The Effect of Ivabradine on the Heart Rate and Sympathovagal Balance in Postural Tachycardia Syndrome Patients

Rambam Maimonides Med J. 2015 Jul 30;6(3):e0028. doi: 10.5041/RMMJ.10213.

Abstract

Background: Postural tachycardia syndrome (POTS) is a common form of chronic orthostatic intolerance. The remarkable increase in heart rate (HR) upon standing is the hallmark of this syndrome. Treatment of POTS patients is challenging and includes drugs that slow the HR. Ivabradine is a selective If channel blocker designed to slow the HR, as an anti-anginal agent. In view of its ability to slow the HR, we posited that ivabradine may be an ideal medication for treating POTS patients. This report provides the results of an investigation in which we studied ivabradine's effect on the hemodynamics and sympathovagal balance in POTS patients.

Methods: An open-label trial, without a placebo control, was performed in eight patients with POTS of two years' standing. Characterization of symptoms, hemodynamics, autonomic function tests, and HR and blood pressure (BP) variability were determined while patients were in a supine position and during a 20-minute head-up tilt before and after a single oral dose of 7.5 mg ivabradine.
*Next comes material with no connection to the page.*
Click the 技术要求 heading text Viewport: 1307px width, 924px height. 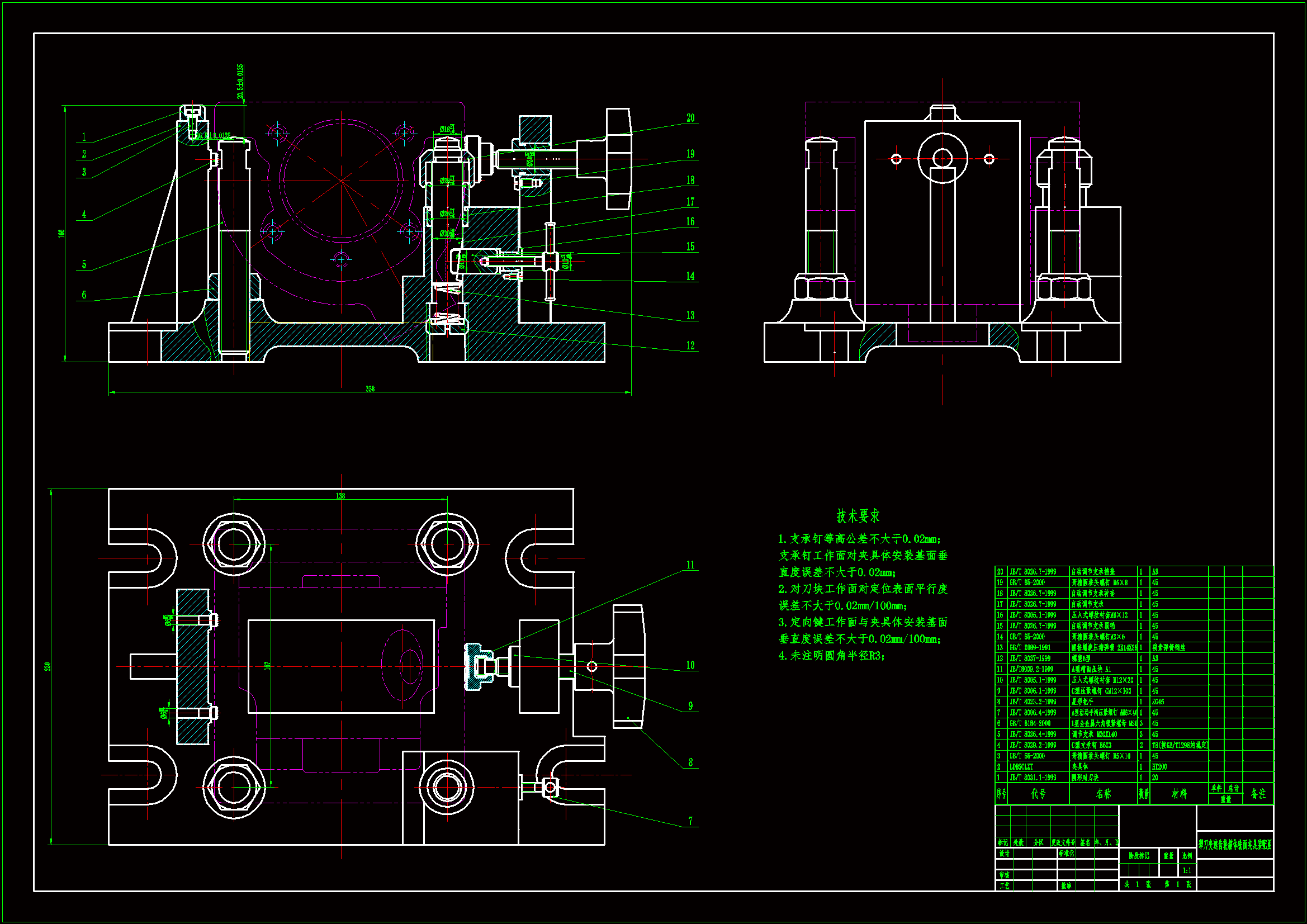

Results: Ivabradine slowed the HR of POTS patients at rest by 4±1 bpm (P<0.05). During a 5-minute head-up tilt, the HR decreased from 118±4 bpm to 101±5 bpm (P<0.01). Ivabradine did not affect the BP when patients were at rest in a supine position or in head-up tilt position. Cardiovascular vagal and sympathetic tone, extrapolated from the time and frequency domains of the HR and BP variability, were also not affected by ivabradine.

Conclusions: Ivabradine is an effective drug for slowing the HR of POTS patients at rest and during tilting, without producing significant adverse effects. Moreover, ivabradine exerts its effects without influencing the sympathovagal balance.